Here’s an attempt by Doug Wilson’s church elders to explore the issue of mercy in a recent document that they produced that explored a range of issues of Christian social responsibility, posted on Wilson’s blog.  The relevant section for this discussion:

We affirm that the basis of our charity is to be our recognition of the mercy we have received from God (2 Cor. 4:1).We do not extend mercy because others have earned it and may demand it of us, but rather we extend it with the knowledge that we received it when we did not deserve it (Eph. 2:1-7). Freely we have received, freely we are to give (Matt. 10:8), and we are to give in this way without thought of repayment (Luke 14:12-13).

We deny that men must earn their right to be shown charity. No one can disqualify himself from the realm of mercy ministry by rebellion or sin. While we were yet sinners, Christ died for us (Rom. 5:8). Those who are merciful shall receive mercy (Matt. 5:7). In mercy we give nothing but what was given to us. At the same time, rebellion and sin do distort a person’s sense of what he needs to receive (Prov. 23:35). But we are called to give, as far as it is possible with us, what a person actually needs and not necessarily what he thinks he needs (Acts 3:6).

We affirm that charity should extend equally to the “deserving poor” (1 Cor. 16:1) as well as to the “undeserving poor” (2 Thess. 3:10). Charity makes a distinction between them, but only in what is given, not in a willingness to give. The deserving poor receive, for example, gifts of money (1 Cor. 16:1), clothing (Matt. 25:38), food (Matt. 25:37), and shelter (Matt. 25:38). The undeserving poor receive accountability (Prov. 6:9), a work ethic (2 Thess. 3:12), and godly teaching (Eph. 4:28). The gleaning laws of the Old Testament recognize this distinction plainly. The poor are defined as those who are “without,” and these different categories exist because people go without different things. Some are without Christ, and are spiritually poor, while others are without food, and are physically poor. Some, in danger of starvation, are absolutely poor, while others in First World countries are relatively poor because they have an older car. Charity should be extended to all, but intelligent charity requires a knowledge of what it is they are going without.

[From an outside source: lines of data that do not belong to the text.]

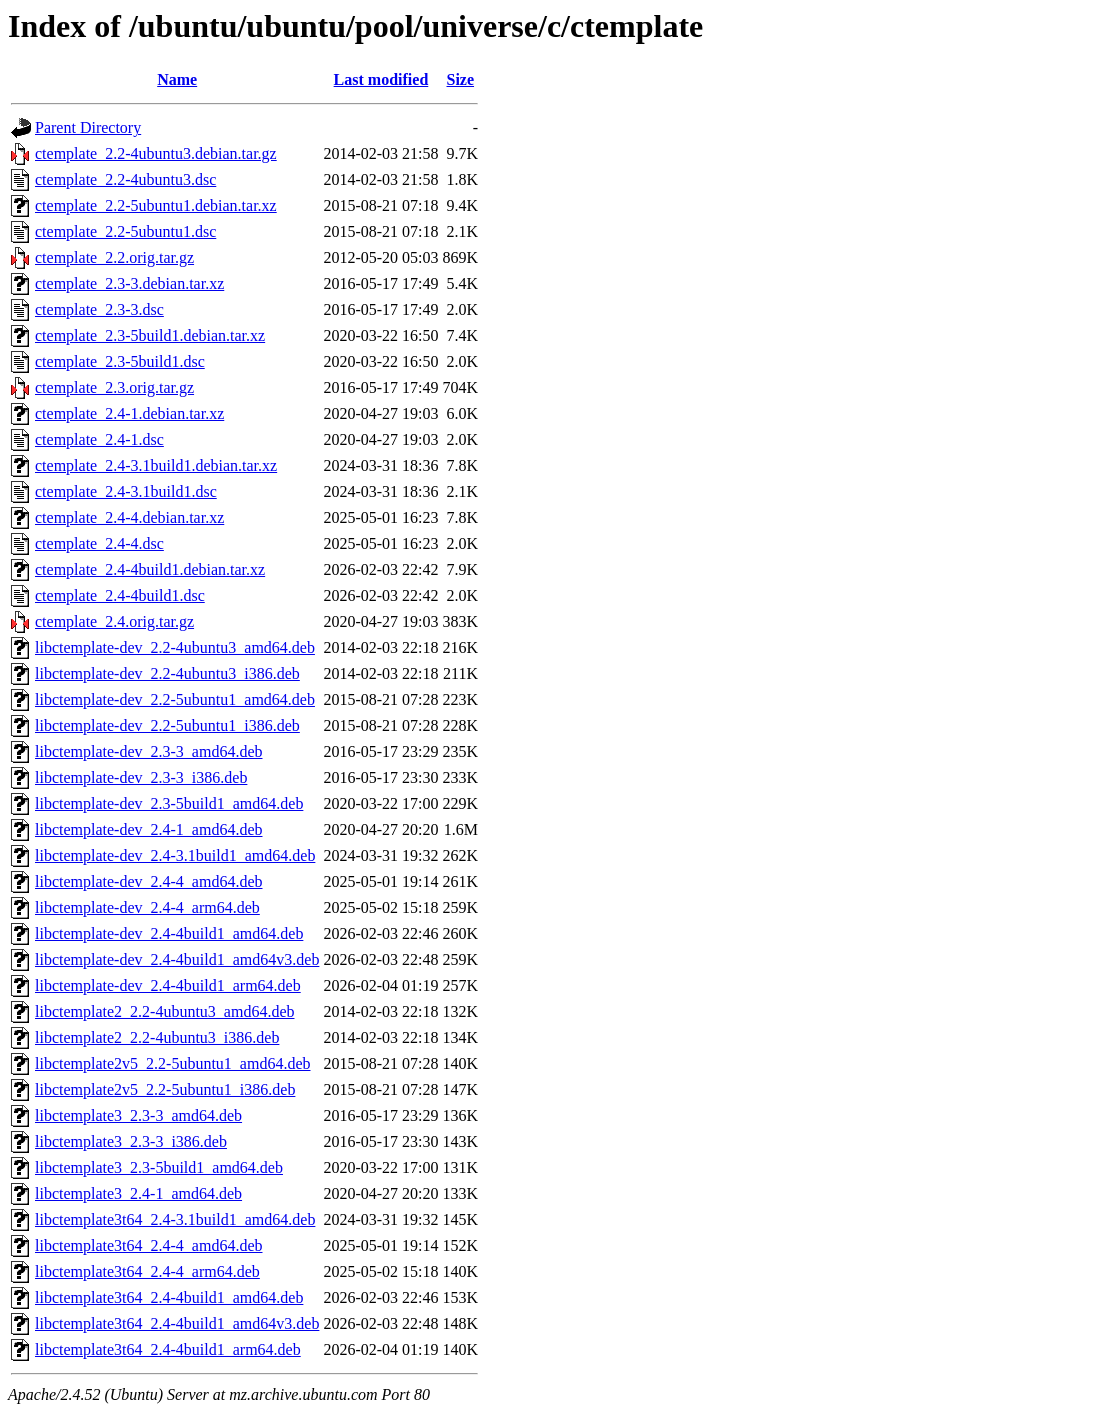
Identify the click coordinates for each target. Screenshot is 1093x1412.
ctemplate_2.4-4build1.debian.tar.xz (150, 569)
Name (177, 79)
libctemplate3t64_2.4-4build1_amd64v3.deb (177, 1323)
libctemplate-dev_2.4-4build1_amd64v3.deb (177, 959)
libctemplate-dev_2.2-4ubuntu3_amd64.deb (175, 647)
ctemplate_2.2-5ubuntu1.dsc (125, 231)
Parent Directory (88, 127)
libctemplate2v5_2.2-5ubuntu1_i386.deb (165, 1089)
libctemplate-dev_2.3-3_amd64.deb (148, 751)
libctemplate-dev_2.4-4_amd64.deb (148, 881)
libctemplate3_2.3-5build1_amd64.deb (159, 1167)
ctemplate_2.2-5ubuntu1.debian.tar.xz (156, 205)
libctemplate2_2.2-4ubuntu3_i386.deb (157, 1037)
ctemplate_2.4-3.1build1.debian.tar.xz (156, 465)
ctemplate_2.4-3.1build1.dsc (126, 491)
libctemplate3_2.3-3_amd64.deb (138, 1115)
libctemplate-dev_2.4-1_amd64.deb (148, 829)
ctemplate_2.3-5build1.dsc (120, 361)
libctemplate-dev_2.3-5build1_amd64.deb (169, 803)
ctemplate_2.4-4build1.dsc (120, 595)
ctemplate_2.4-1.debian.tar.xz (129, 413)
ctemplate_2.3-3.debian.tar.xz (129, 283)
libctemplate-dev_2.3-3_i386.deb (141, 777)
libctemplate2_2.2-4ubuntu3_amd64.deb (165, 1011)
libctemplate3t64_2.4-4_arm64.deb (147, 1271)
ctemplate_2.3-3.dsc (99, 309)
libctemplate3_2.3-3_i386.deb (131, 1141)
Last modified (381, 79)
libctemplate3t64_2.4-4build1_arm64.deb (168, 1349)
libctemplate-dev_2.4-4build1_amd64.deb (169, 933)
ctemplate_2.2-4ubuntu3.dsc (125, 179)
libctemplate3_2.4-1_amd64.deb (138, 1193)
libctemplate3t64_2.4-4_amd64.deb (149, 1245)
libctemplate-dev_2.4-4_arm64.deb (147, 907)
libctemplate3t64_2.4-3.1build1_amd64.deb (175, 1219)
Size (461, 79)
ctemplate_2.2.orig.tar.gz (114, 257)
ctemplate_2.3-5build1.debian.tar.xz (150, 335)
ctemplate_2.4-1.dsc (99, 439)
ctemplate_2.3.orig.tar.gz (114, 387)
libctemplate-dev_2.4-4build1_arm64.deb (168, 985)
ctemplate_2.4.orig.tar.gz (114, 621)
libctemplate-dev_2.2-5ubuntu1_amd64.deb (175, 699)
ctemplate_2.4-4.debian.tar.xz (129, 517)
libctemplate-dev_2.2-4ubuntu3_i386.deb (167, 673)
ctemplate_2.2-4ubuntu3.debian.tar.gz (156, 153)
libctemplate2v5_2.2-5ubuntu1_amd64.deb (173, 1063)
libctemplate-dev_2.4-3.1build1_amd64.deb (175, 855)
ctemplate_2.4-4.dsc (99, 543)
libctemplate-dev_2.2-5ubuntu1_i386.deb (167, 725)
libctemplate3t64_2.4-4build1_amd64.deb (169, 1297)
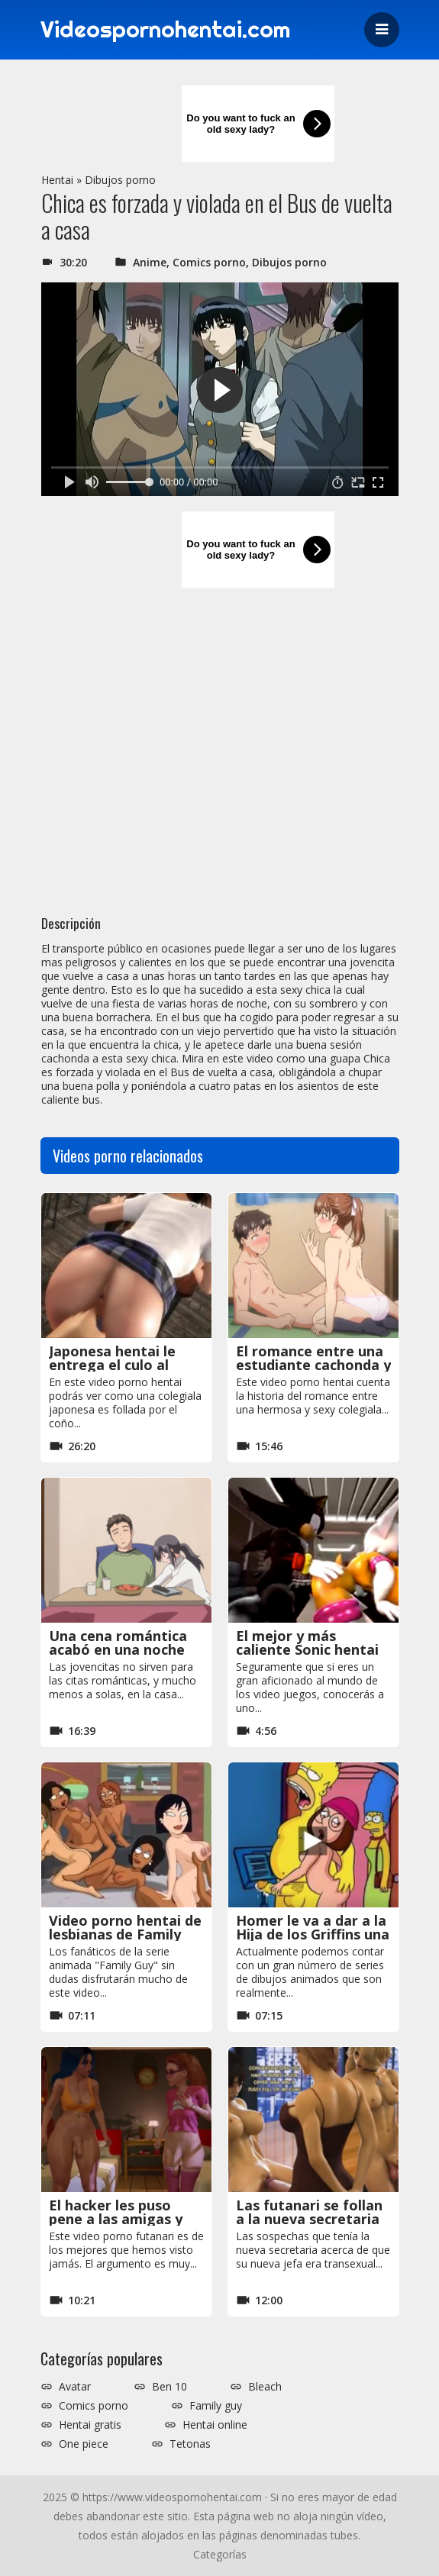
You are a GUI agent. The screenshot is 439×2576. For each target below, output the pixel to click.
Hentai (57, 179)
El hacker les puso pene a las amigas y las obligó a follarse (116, 2219)
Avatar (75, 2387)
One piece (83, 2444)
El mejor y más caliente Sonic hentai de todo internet (307, 1649)
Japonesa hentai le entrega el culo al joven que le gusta (112, 1365)
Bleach (265, 2387)
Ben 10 (169, 2387)
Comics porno (209, 262)
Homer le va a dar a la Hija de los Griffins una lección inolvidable (312, 1934)
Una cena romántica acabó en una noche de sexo (118, 1649)
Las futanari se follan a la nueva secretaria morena (309, 2219)
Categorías (220, 2554)
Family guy (215, 2406)
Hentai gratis (90, 2425)
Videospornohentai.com (167, 29)
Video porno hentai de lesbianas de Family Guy (125, 1934)
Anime (149, 262)
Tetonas (190, 2444)
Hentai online (214, 2425)
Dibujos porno (120, 179)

  1. The administration of benevolence is a great challenge for the Church.

    I spoke with a fellow pastor who had noted that there was a gentleman in his Church that was selling his guns and some other prized possessions to meet his payments. He wouldn’t ask for the Church’s help until he disposed of all his assets.

    At the same time, you can get a request from a family to help on their water bill when you know that they still have premium cable and high speed internet and recently bought the new iphone.

    The challenge is in how and when you dispense “charity” to the family who should really pay their water bill before their cable bill and acquiring a new phone. People have enough common sense not to ask a Church to purchase their iphone, but if they purchased the iphone knowing they would be short on their bills and they then ask the Church for help, should you pay out?

    Our policy is to allow the deacons the discretion to pay out, but if there is a repeated request, they would then notify the elders that this might be a situation requiring some counsel.

    For the man who sold all of his possessions and then asks, there’s a sense in which he has “earned” charity, which is an oxymoron, but the likelihood of helping such a person long-term would likely increase because of a trust in the person’s responsibility.

    I do think that the Church needs to be willing to show lifelong charity in some situations, namely Orphans and Widows. The first line of care should come from immediate family. The Church should then step in when all other means have been exhausted.

  2. Scott Kistler says:

    Rick, I think that you have a good line of reasoning on those questions. I like the idea of requests being handled first by deacons and then by the elders as a spiritual matter when it may be developing into a pattern. The man who sold his possessions seems to have a firm grasp on his responsibilities, while others may not. And widows and orphans need to have a special place in our concerns, as they do for God.